They can implement agile attacks. On the informatized battlefield, the enemy’s key high-value targets usually appear suddenly and randomly in time and space. Attacking them is therefore subject to strict time window restrictions. The opportunity to attack is fleeting, but once the attack is successful, it will produce better combat effects and achieve greater results, leading to greater combat efficiency. Intelligent unmanned systems have strong autonomous decision-making capability, which solves the delay problem of rear command and control in transmission time and platform response. It can take advantage of its long endurance to carry out area mobile cruising to important mission areas and conduct persistent reconnaissance and surveillance, quickly and accurately attacking targets when they are discovered, and effectively seizing advantageous combat opportunities.

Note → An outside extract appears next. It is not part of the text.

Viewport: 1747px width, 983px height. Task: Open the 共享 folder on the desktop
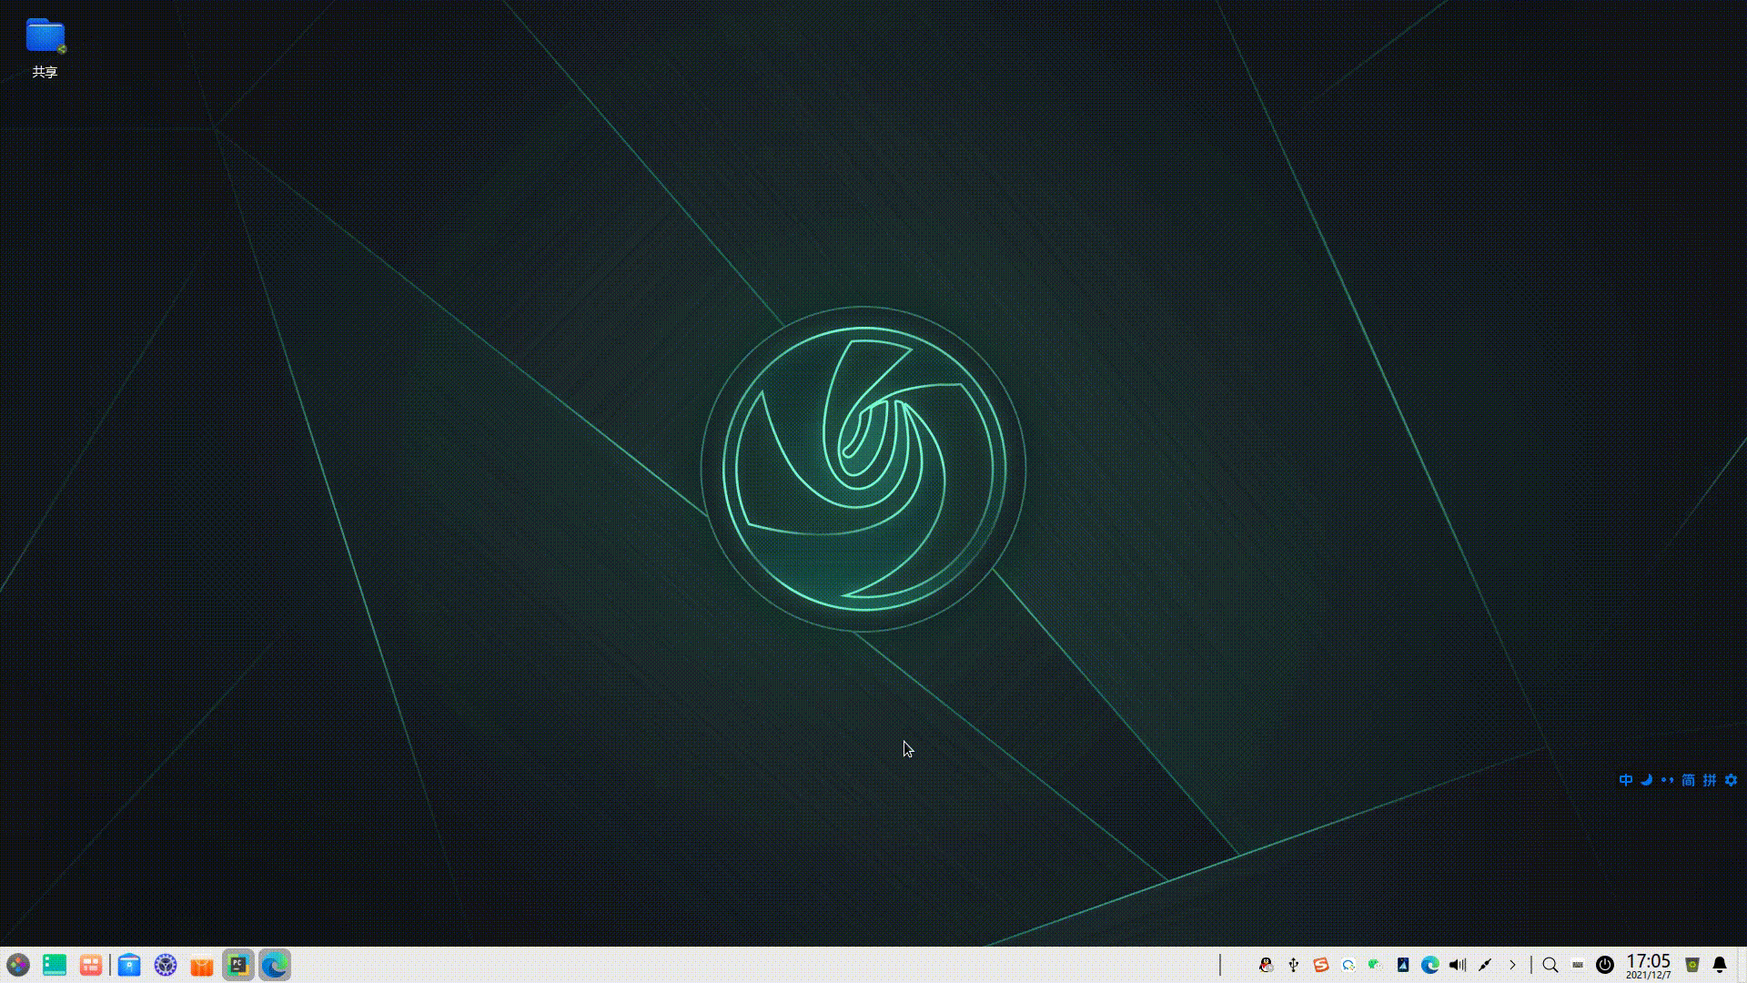point(44,41)
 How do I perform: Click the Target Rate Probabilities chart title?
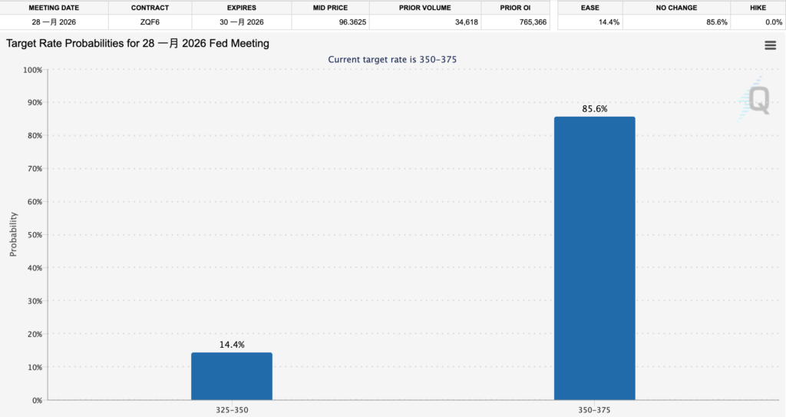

In January 2020, the US military’s raid to assassinate Soleimani, the top commander of Iran’s “Quds Force,” used the semi-intelligent MQ-9 “Reaper” integrated surveillance and attack drone, supported by other intelligence information, entering the skies above Baghdad in advance, and successfully carrying out reconnaissance and a subsequent attack on the target.

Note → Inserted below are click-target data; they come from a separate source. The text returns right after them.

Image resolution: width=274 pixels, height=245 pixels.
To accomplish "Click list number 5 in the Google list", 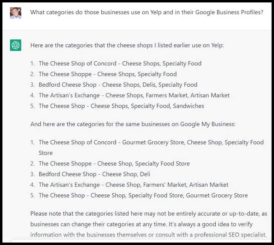I will tap(32, 196).
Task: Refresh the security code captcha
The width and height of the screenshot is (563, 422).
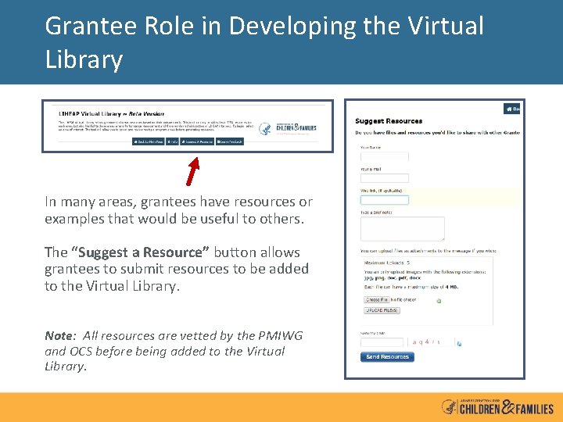Action: pyautogui.click(x=459, y=344)
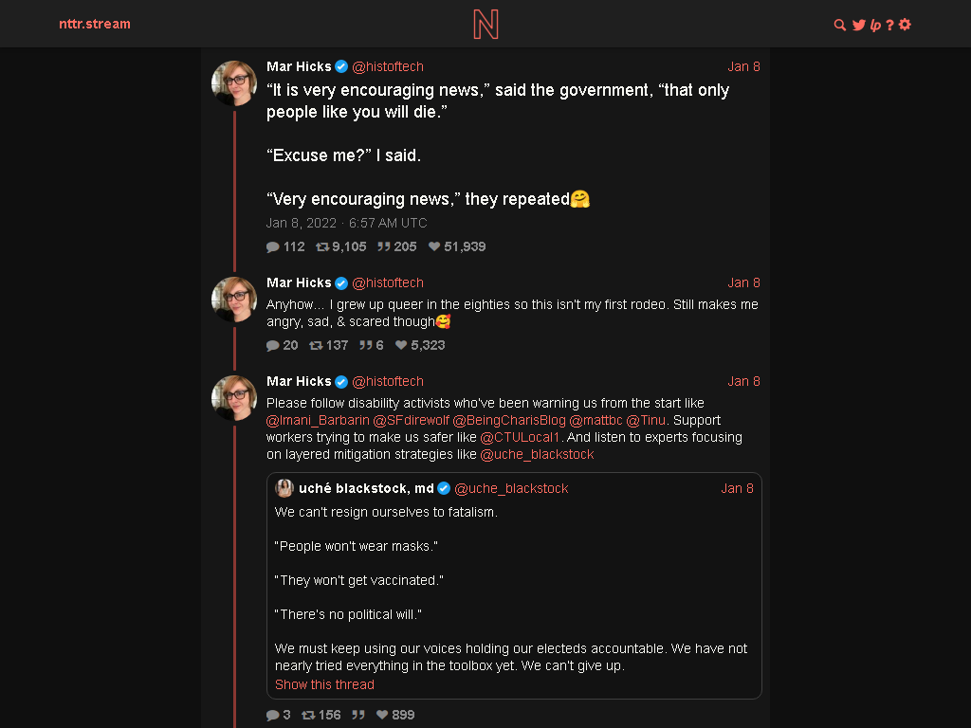The height and width of the screenshot is (728, 971).
Task: Click Mar Hicks avatar on first tweet
Action: (x=234, y=83)
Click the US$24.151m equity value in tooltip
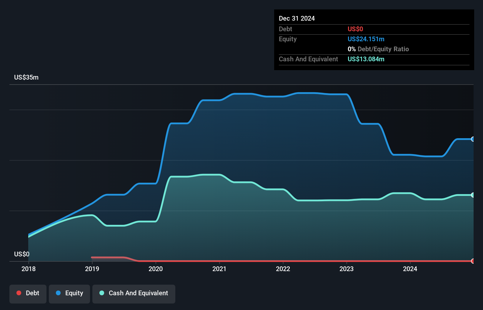This screenshot has height=310, width=483. [x=366, y=39]
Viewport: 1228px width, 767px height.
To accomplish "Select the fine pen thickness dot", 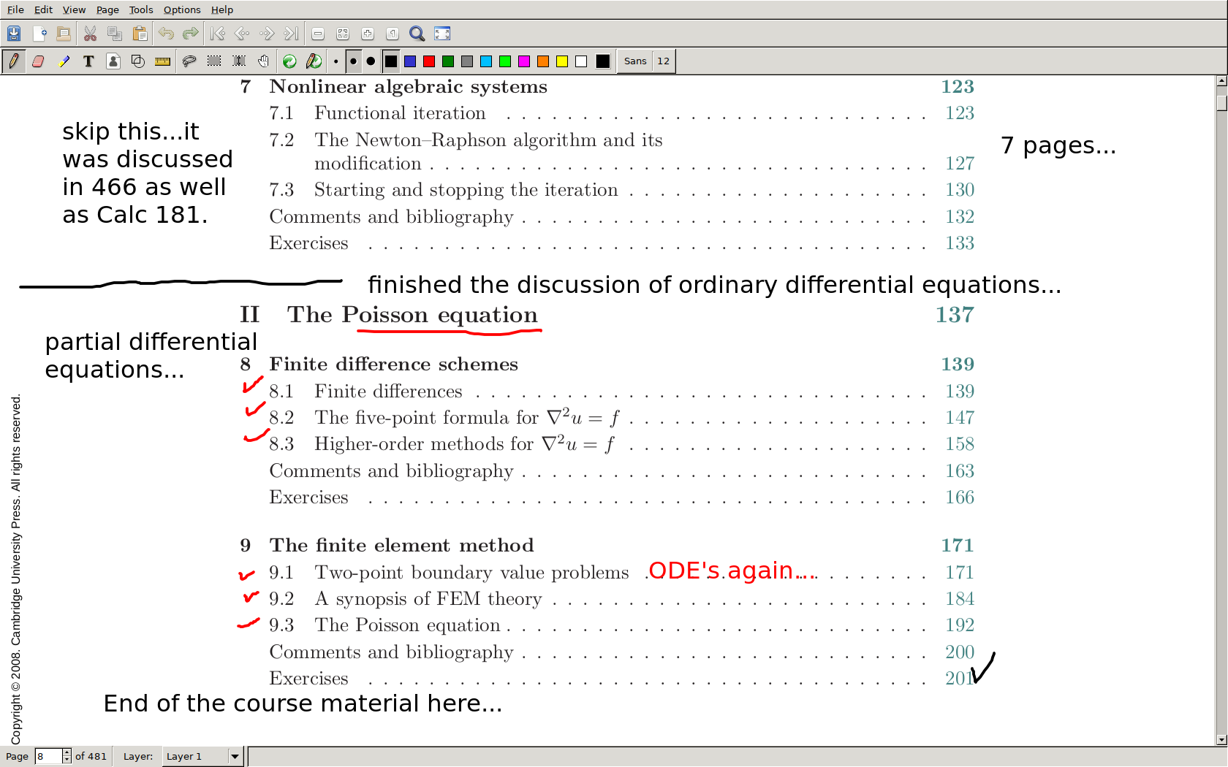I will pos(336,61).
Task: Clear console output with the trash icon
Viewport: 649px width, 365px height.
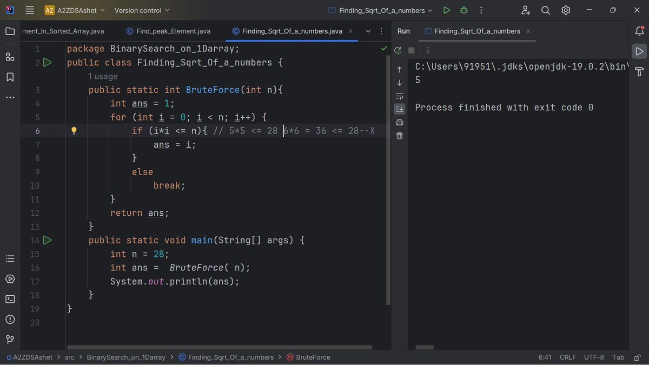Action: (x=399, y=136)
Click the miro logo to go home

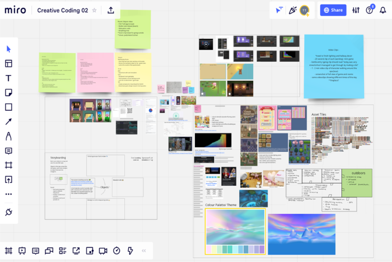15,10
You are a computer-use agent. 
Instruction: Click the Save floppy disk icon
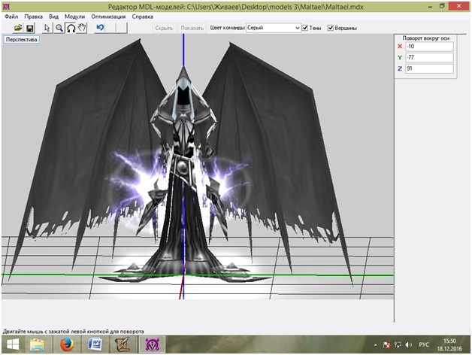click(x=30, y=28)
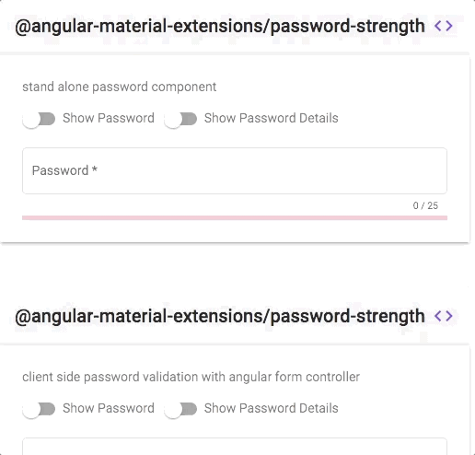Image resolution: width=475 pixels, height=455 pixels.
Task: Enable Show Password in form controller card
Action: 39,409
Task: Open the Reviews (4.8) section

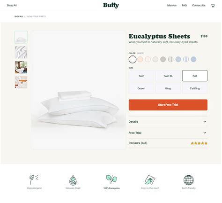Action: pos(168,143)
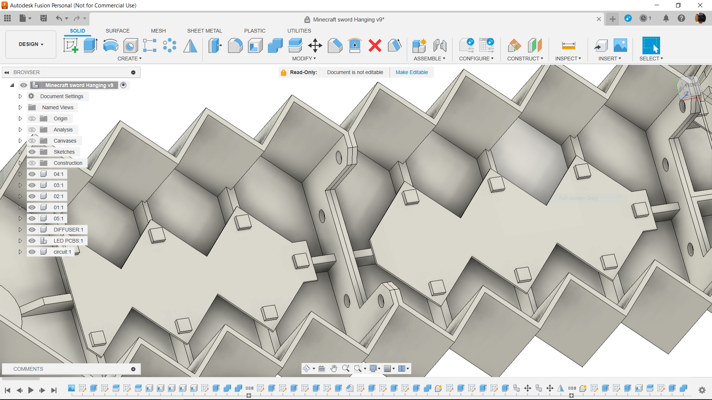Expand the Origin folder
Image resolution: width=712 pixels, height=400 pixels.
(x=20, y=119)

They can achieve infiltrative, surprise attacks. Entering deep, core areas of enemy territory to carry out attacks on important targets has always been risky with a low success rate. As the intelligence level of small and micro unmanned systems increases, there is an emerging capability to spread drones deep into the enemy territory by utilizing airdrops or artillery fire, and then use independently-powered flight or ground maneuvers to automatically compare data and autonomously approach the intended target or directly attack it. They can penetrate key parts of large-scale weapon systems and even penetrate internal core locations such as the enemy’s combat decision-making, command and control systems, etc. to conduct reconnaissance and surveillance. Additional capabilities could include the timely release of high explosives carried to destroy key points and target nodes or releasing high-energy chemical weapons to kill or injure key or core personnel, implementing “inner-scope reconnaissance” and “minimally invasive strikes,” degrading the enemy’s operational systems, disrupting the enemy’s operational plans, and interrupting the enemy’s operational rhythm, thereby instilling a strong psychological shock and confusion. In November 2017, a highly intelligent micro-autonomous attack robot called “Killer Bee” was displayed at the United Nations Convention on Certain Conventional Weapons conference. It is less than the size of an ordinary person’s hand, is equipped with wide-angle cameras and tactical sensors, and contains three explosives. The Killer Bee can be used in a swarm and can capably fly indoors, entering through small holes for precise identification and attack. … … …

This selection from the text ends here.